__About this exercise__
Taking the line with "The image size is (1000, 624)." as the first and the line with "Task: Open the Fixed" as the last, set down exactly every line in that range from the entries below, and no more.
──────────────────────────────
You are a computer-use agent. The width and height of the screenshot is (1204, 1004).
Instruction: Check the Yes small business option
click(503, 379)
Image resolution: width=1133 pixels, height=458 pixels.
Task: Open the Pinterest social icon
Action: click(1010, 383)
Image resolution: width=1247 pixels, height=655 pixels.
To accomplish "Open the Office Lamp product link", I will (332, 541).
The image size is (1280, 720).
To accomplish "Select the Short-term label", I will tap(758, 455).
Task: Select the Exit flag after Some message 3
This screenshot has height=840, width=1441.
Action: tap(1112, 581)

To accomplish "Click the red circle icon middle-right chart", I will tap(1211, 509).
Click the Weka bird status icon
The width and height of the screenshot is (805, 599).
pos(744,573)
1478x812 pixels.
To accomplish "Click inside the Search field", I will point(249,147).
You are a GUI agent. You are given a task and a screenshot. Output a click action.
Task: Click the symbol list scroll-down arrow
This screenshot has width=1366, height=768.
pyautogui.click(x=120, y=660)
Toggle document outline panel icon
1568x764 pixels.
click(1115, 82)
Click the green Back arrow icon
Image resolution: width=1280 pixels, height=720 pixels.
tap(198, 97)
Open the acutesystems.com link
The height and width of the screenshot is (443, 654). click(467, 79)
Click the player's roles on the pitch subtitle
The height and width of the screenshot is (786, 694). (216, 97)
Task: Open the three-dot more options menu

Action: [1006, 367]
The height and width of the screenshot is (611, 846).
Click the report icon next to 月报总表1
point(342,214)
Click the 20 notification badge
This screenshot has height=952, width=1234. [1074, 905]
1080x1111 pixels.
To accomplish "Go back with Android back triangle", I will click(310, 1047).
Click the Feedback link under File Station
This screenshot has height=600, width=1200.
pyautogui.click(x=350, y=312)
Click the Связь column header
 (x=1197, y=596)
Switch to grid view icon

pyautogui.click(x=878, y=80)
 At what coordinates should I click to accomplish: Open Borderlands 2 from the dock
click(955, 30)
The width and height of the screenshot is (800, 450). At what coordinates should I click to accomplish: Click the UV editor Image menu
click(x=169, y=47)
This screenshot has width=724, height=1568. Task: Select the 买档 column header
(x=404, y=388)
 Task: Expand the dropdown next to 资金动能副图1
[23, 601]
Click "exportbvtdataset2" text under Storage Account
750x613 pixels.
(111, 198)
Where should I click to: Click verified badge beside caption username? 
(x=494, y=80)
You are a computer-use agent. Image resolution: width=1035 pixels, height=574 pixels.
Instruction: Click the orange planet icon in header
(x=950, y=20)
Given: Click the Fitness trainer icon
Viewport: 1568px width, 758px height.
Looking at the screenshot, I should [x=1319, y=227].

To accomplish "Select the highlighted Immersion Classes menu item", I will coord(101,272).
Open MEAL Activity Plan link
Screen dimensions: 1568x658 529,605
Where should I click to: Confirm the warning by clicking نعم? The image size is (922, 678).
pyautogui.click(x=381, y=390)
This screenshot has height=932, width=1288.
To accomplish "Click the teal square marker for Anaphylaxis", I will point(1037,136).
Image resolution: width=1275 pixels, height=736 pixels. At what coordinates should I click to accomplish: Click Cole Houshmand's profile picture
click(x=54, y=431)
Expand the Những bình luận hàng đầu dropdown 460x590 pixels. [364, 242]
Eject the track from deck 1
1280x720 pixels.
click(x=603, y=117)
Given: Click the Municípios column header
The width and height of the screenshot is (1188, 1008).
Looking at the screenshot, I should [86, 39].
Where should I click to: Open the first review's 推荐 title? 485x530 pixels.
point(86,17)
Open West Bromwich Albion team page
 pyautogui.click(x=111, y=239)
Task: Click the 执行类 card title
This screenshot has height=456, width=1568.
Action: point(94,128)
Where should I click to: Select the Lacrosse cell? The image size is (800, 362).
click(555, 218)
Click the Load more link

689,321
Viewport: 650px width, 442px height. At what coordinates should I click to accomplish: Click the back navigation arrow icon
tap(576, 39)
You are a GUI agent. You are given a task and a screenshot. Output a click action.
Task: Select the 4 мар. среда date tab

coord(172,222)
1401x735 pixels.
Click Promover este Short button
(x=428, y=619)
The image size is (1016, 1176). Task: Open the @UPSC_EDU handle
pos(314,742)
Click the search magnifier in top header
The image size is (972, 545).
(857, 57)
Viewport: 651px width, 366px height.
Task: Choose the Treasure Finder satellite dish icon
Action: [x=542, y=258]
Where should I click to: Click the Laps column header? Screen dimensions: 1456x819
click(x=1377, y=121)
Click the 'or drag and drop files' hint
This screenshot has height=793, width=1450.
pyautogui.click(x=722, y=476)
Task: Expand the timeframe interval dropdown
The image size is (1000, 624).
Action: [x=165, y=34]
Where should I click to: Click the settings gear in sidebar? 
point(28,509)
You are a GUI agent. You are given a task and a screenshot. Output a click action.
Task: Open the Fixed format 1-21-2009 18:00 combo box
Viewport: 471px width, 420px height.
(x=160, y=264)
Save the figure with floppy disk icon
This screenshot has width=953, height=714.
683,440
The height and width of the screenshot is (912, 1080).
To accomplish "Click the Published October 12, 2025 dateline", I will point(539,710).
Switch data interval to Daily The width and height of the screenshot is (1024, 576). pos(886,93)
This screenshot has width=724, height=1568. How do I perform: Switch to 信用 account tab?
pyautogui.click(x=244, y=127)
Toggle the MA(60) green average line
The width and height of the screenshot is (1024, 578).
──────────────────────────────
__Your solution__
The image size is (1000, 624).
Action: [x=165, y=34]
Where should I click to: Click the settings gear in sidebar? 
point(28,509)
You are a GUI agent. You are given a task and a screenshot. Output a click action.
Task: Open the Fixed format 1-21-2009 18:00 combo box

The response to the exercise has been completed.